The activity of Ca-ATPases of erythrocyte ghosts and sarcoplasmic reticulum and the rate of ATP-dependent uptake of 45Ca by erythrocyte membrane inside-out oriented vesicles, sarcoplasmic reticulum vesicles and mitochondria were investigated. It was found that in all cases studied the addition of EGTA to the incubation mixture caused an increase in the affinity of Ca-pumps for Ca2+; their maximal activity remained thereby unaffected. A similar effect of EGTA was observed when the affinity for Ca2+ of calmodulin, troponin C and the fluorescent dye quin 2 were determined. It was assumed that the effect of EGTA on the affinity for Ca2+ of Ca-transporting and Ca-binding systems of a cell is due to a removal of admixtures of bi- and trivalent cations.

[The role of free calmodulin in the regulation of calcium-pump activity in erythrocytes]. / Ob uchastii svobodnoi formy kal'modulina v reguliatsii aktivnosti Ca-nasosa éritrotsitov.
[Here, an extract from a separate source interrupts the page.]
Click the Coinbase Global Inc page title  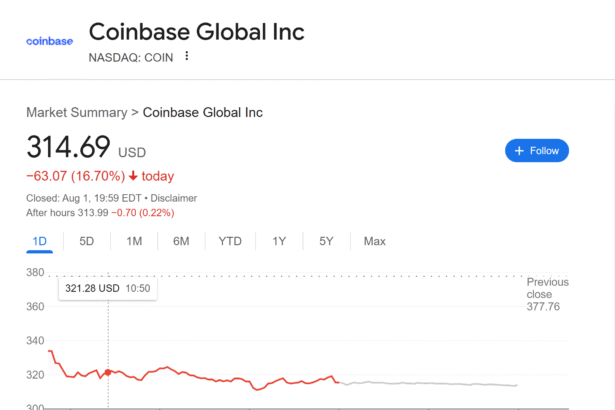click(x=197, y=31)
The activity of Ca-pump in inside-out oriented vesicles obtained from erythrocyte membranes after their 30 min treatment with EGTA at 20 degrees C (membranes A) and 37 degrees C (membranes B) was investigated. It was shown that in membranes A placed into an incubation medium containing 0.1 mM EGTA (pH 7.4) the overall effect of exogenous calmodulin is due to the increase in the maximal activity of the enzyme, its affinity for Ca2+ being unaffected thereby. In membranes B placed into the same medium (pH 6.75) the activation of the Ca-pump by calmodulin is due to the increased affinity for Ca2+ at a constant maximal activity of the enzyme. The dependencies of the value of the calmodulin-stimulated component of membranes A and the Ca2+-binding capacity of calmodulin measured by the intensity of N-phenyl-1-naphthylamine fluorescence on the concentration of free Ca2+ are coincident. In the case of membranes B, the stimulation of Ca-pump by calmodulin occurs at much lower Ca2+ concentrations than the Ca2+ binding-induced conformational shifts in calmodulin. The experimental results suggest that the affinity of the Ca-pump for Ca2+ may affect calmodulin existing in a Ca2+-independent state. The hydrophobic interactions between the Ca-calmodulin complex and the Ca-ATPase molecule are apparently essential for the regulation of the maximal enzyme activity.